Using DNA methylation patterns to infer tumor ancestry

Abstract

Background: Exactly how human tumors grow is uncertain because serial observations are impractical. One approach to reconstruct the histories of individual human cancers is to analyze the current genomic variation between its cells. The greater the variations, on average, the greater the time since the last clonal evolution cycle ("a molecular clock hypothesis"). Here we analyze passenger DNA methylation patterns from opposite sides of 12 primary human colorectal cancers (CRCs) to evaluate whether the variation (pairwise distances between epialleles) is consistent with a single clonal expansion after transformation.

Methodology/principal findings: Data from 12 primary CRCs are compared to epigenomic data simulated under a single clonal expansion for a variety of possible growth scenarios. We find that for many different growth rates, a single clonal expansion can explain the population variation in 11 out of 12 CRCs. In eight CRCs, the cells from different glands are all equally distantly related, and cells sampled from the same tumor half appear no more closely related than cells sampled from opposite tumor halves. In these tumors, growth appears consistent with a single "symmetric" clonal expansion. In three CRCs, the variation in epigenetic distances was different between sides, but this asymmetry could be explained by a single clonal expansion with one region of a tumor having undergone more cell division than the other. The variation in one CRC was complex and inconsistent with a simple single clonal expansion.

Conclusions: Rather than a series of clonal expansion after transformation, these results suggest that the epigenetic variation of present-day cancer cells in primary CRCs can almost always be explained by a single clonal expansion.

Figure 1. A picture of a colorectal adenocarcinoma with a cartoon illustrating three possible growth models: rapid growth, gradual growth, asymmetric growth.

Figure 2. Tumor sampling scheme with bisulfite sequence data generated from one colorectal tumor.

Grey circles denote cancer glands. Six to seven glands are sampled from each tumor half and multiple clones are sequenced for each tumor gland (e.g. 7–8). Black circles denote methylated CpGs and white circles unmethylated CpGs. Three physical distances: within a cancer gland, between cancer glands from the same tumor half, and between cancer glands from opposite tumor halves.

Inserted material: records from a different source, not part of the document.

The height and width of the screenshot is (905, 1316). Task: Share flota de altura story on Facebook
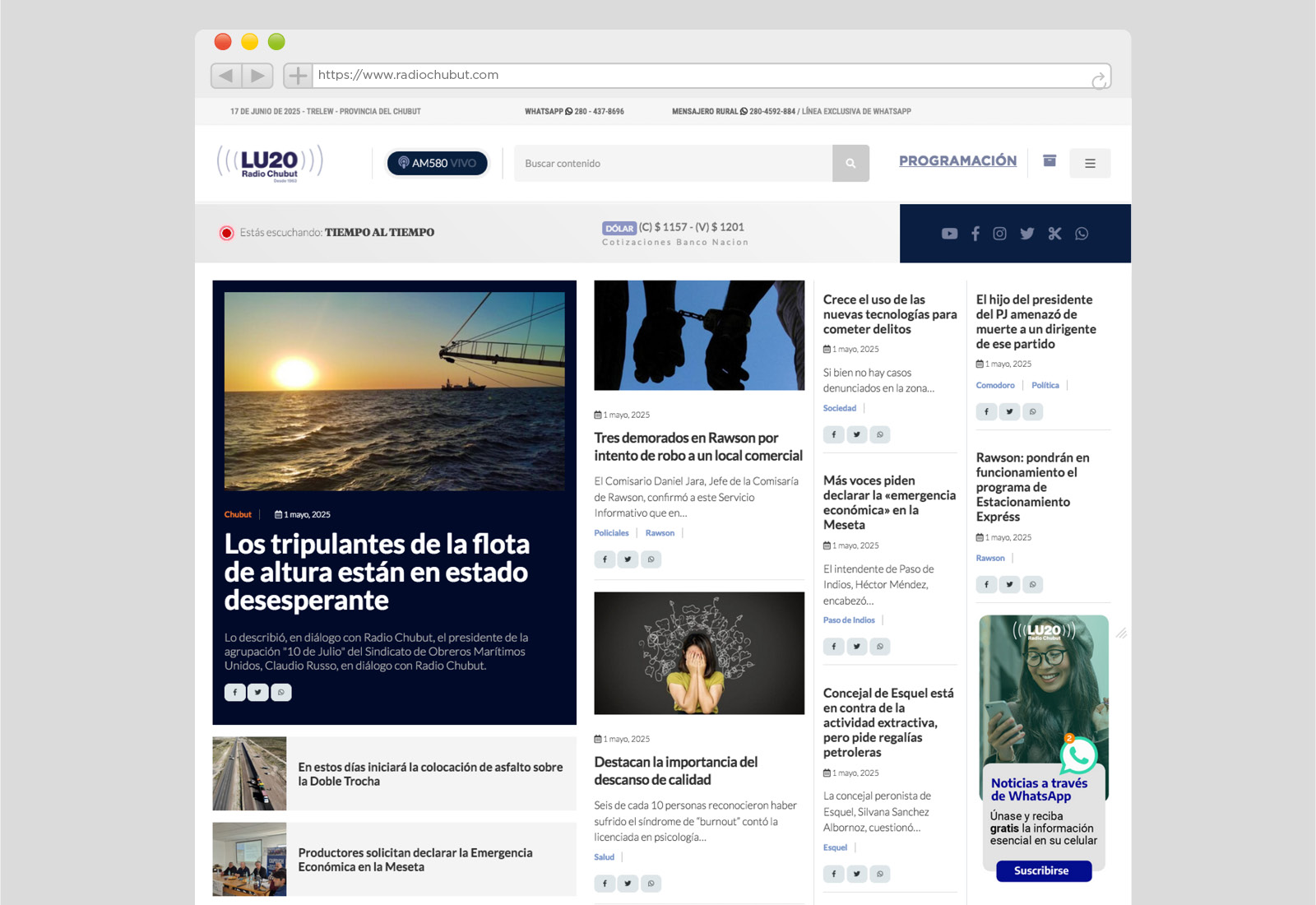(x=235, y=693)
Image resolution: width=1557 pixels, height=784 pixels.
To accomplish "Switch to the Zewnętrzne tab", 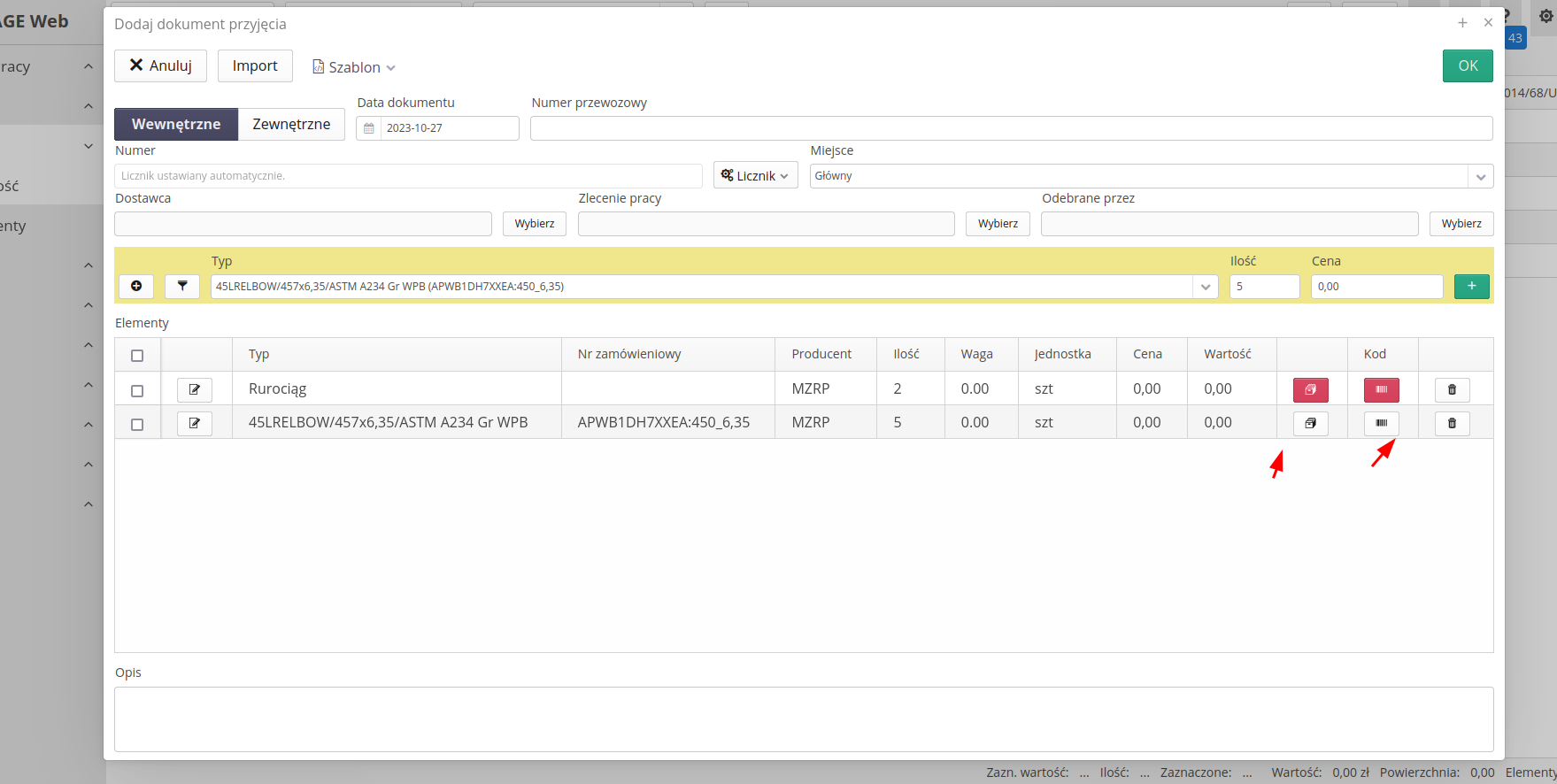I will [x=291, y=124].
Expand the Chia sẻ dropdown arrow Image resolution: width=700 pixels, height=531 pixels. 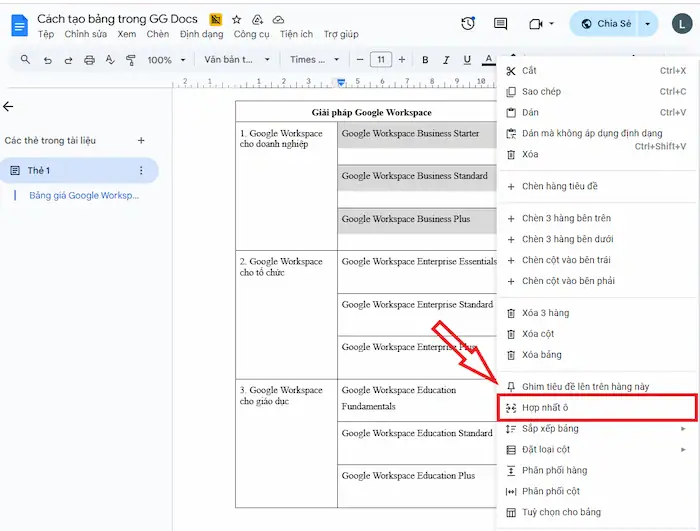(649, 23)
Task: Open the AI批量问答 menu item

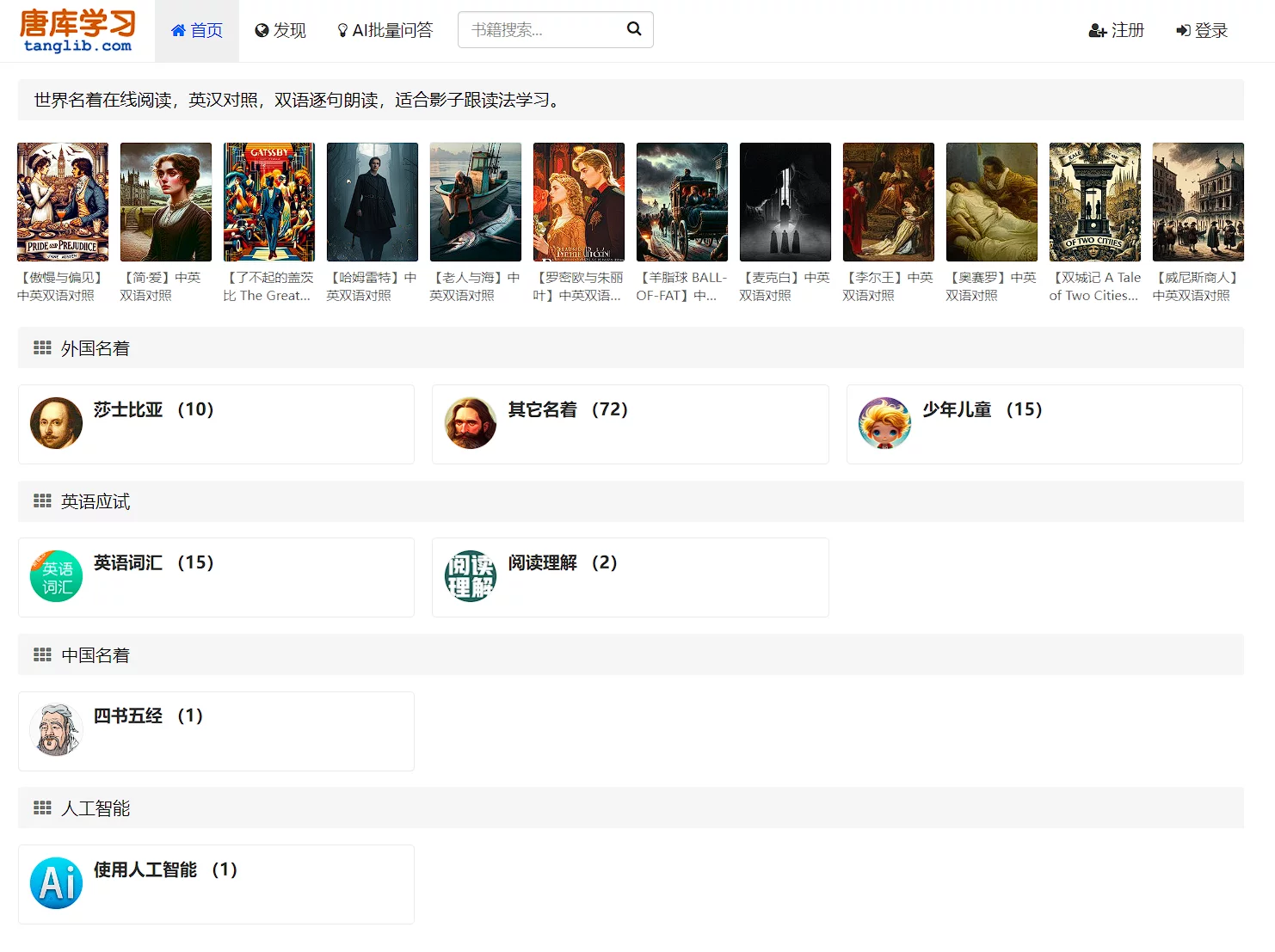Action: [385, 31]
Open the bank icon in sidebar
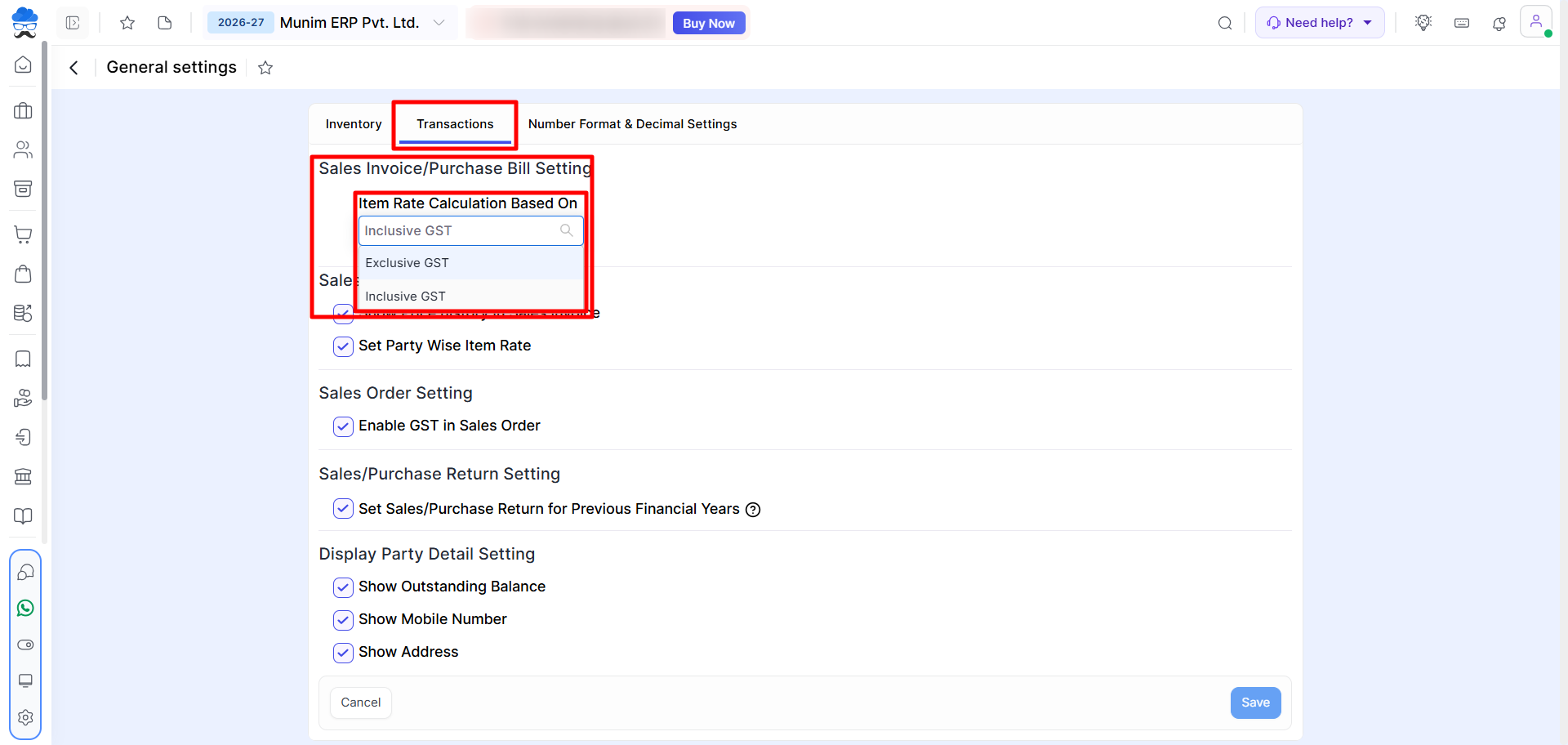The image size is (1568, 745). (x=24, y=476)
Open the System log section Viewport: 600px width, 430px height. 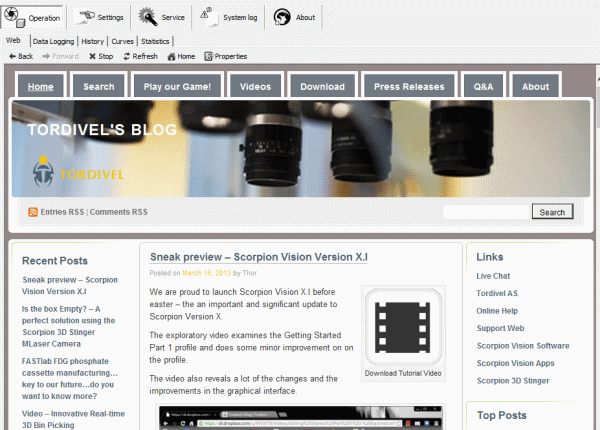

Figure 3. The number of glands in a tumor as a function of the number of generations of cell division for Gompertzian growth models with inflection times of 49 and 320 generations and a maximum of 524,288 glands.

Figure 4. Average Hamming distance by tumor half for the 12 tumors published by Siegmund et al.

The x-axis represents the distance in the right tumor half and the y-axis the distance in the left tumor half. Within-gland distances are denoted by G and within-half by H. Lines connect the pairs (G,H) from the same tumor. The line type indicates differences in distance between-half and within-half (BH-WH). Solid lines denote small BH-WH differences (difference <0.1, 8 “flat” tumors) and broken lines denote larger differences (BH-WH difference >0.4, 4 tumors). The type of broken line indicates WH differences between left and right tumor half; dotted lines indicate tumors with large WH differences (>0.6, 3 tumors); the dashed line indicates one tumor with small WH difference (0.14).

Figure 5. The relationship between physical proximity in the tumor and epigenetic distance.

(a) The relationship between the fraction of tumor sampled and time to the most recent common ancestor. (b) Mean estimates of average Hamming distance for three physical distances: between tumor half (BH), within tumor half (WH) and within gland (WG) under different growth curve inflection times (inflection time is 49 for figure on left and 320 for figure on right) (N = 10,000 replicates).

Figure 6. Mean estimate of average Hamming distance between-half (BH), within-half (WH), and within gland (WG) from a simulation study (N = 10,000 replicates).

Growth curve inflection time is 49 generations of cell division for fast growing tumors and 320 generations for slow-growing tumors.

Figure 7. Schematic of sample genealogy.

(a) Example genealogy. Black circles denote cancer stem cells and grey circles denote cancer glands. (b) Two models for cell division. Black circles denote CSCs and white circles denote non-CSCs.